- Source data
■ ■ ■ ■ ■ ■ ■

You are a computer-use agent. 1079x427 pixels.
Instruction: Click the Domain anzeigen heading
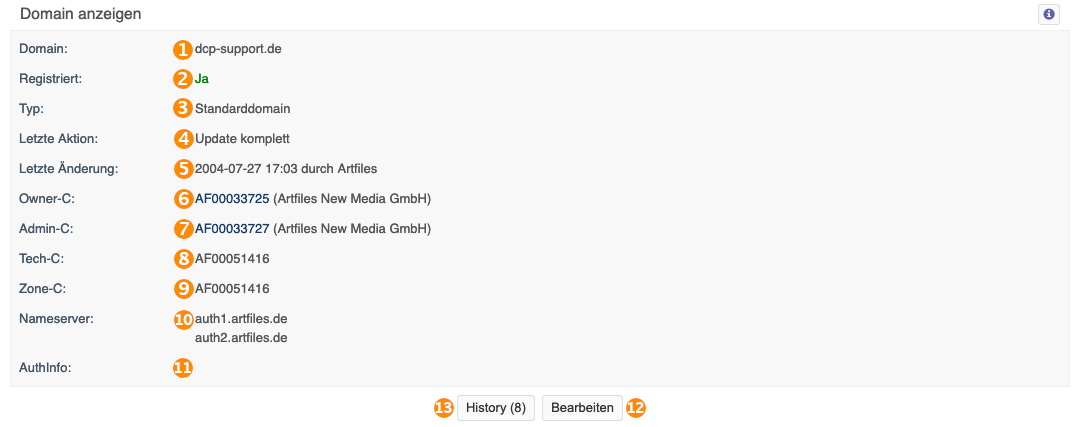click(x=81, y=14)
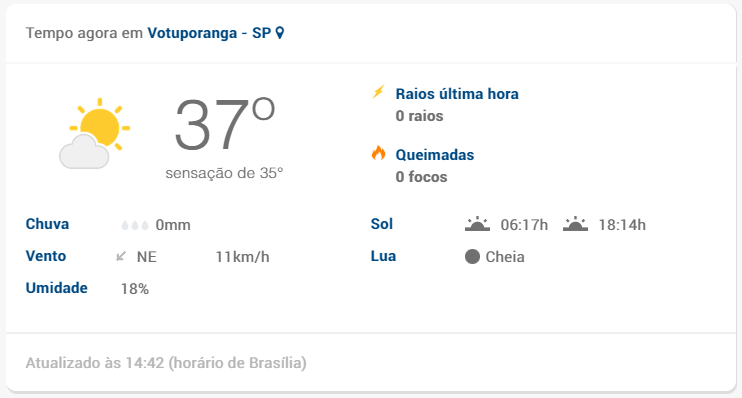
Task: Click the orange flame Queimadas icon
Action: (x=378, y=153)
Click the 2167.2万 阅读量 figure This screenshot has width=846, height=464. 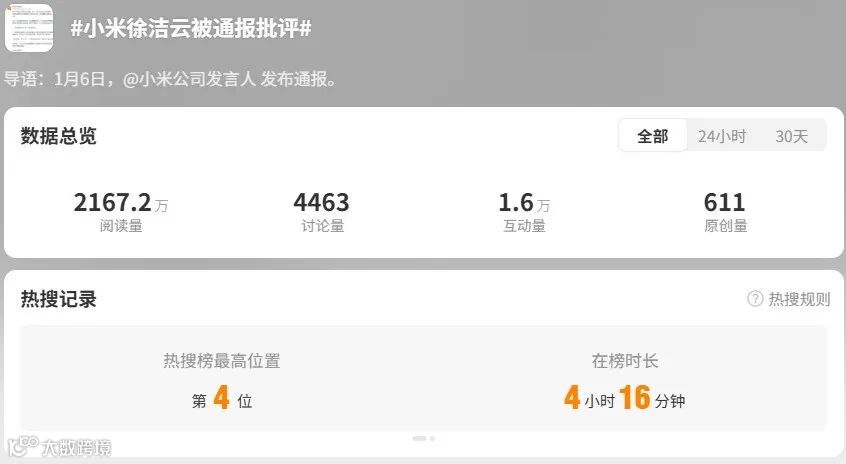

■ ■ ■ ■ ■ ■ ■

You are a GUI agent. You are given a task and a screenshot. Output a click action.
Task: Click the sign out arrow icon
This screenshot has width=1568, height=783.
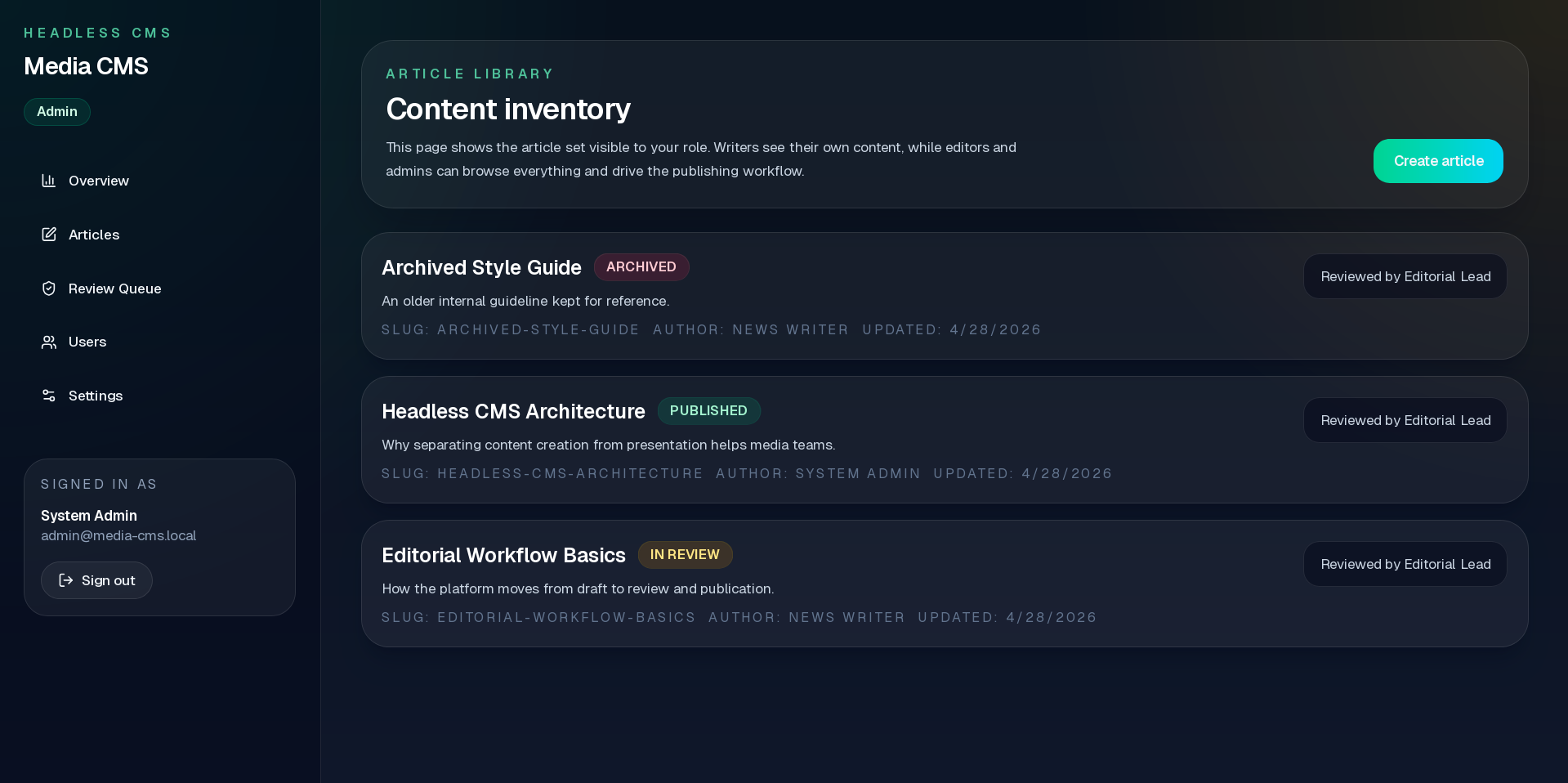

■ ■ ■ ■ ■ ■ ■

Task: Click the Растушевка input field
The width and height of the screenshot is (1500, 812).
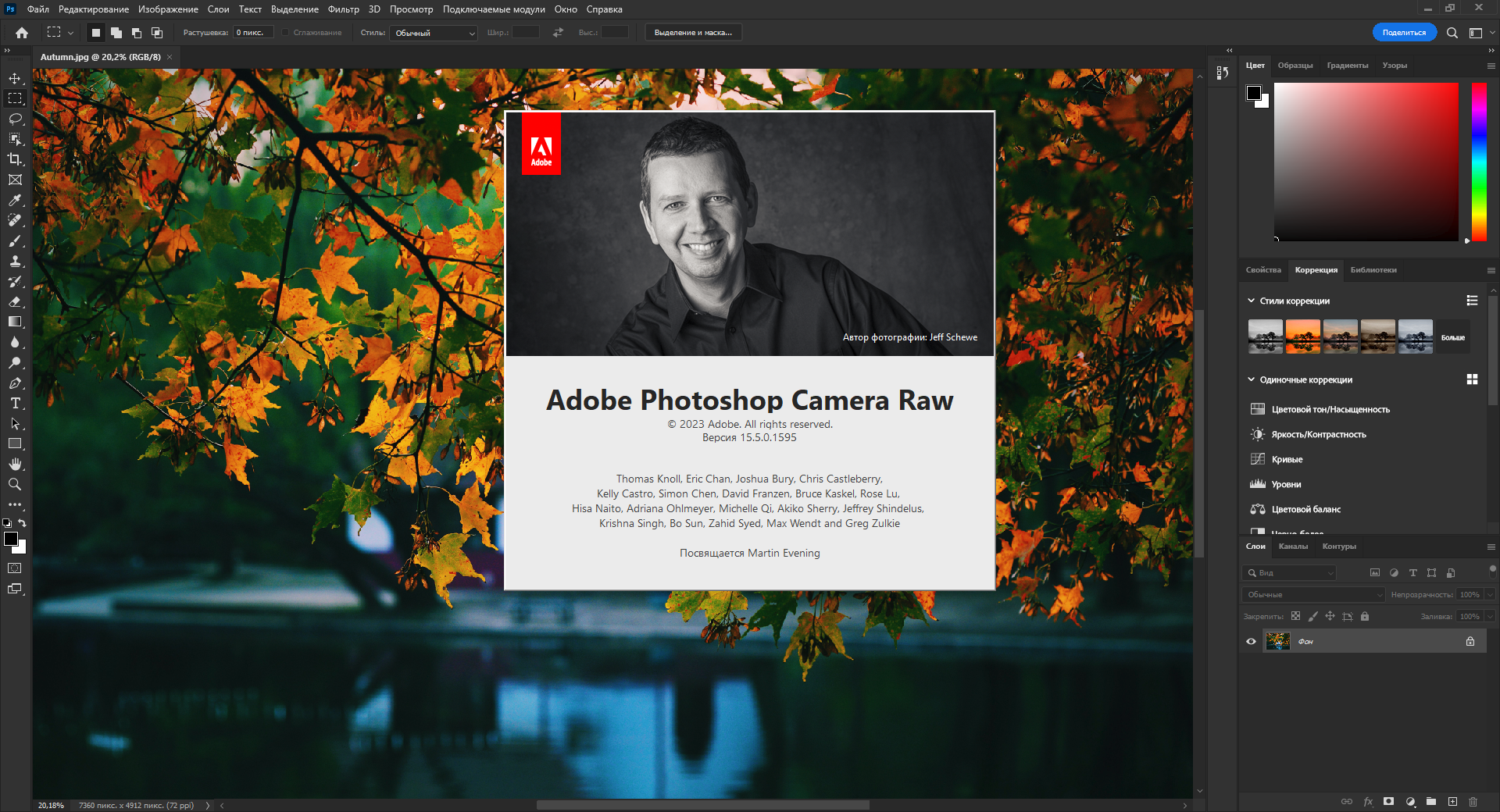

■ ■ ■ ■ ■ ■ ■

- Task
Reproduce the material word for word, starting at the line containing "You are a computer-use" and ending at the line containing "Click the 2167.2万", with both of those lines included. Leave the pictures out of your answer.

- Written response
You are a computer-use agent. 1079x427 pixels.
Instruction: Click the Domain anzeigen heading
click(x=81, y=14)
Task: Click the orange flame Queimadas icon
Action: (x=378, y=153)
Click the 2167.2万 阅读量 figure This screenshot has width=846, height=464. 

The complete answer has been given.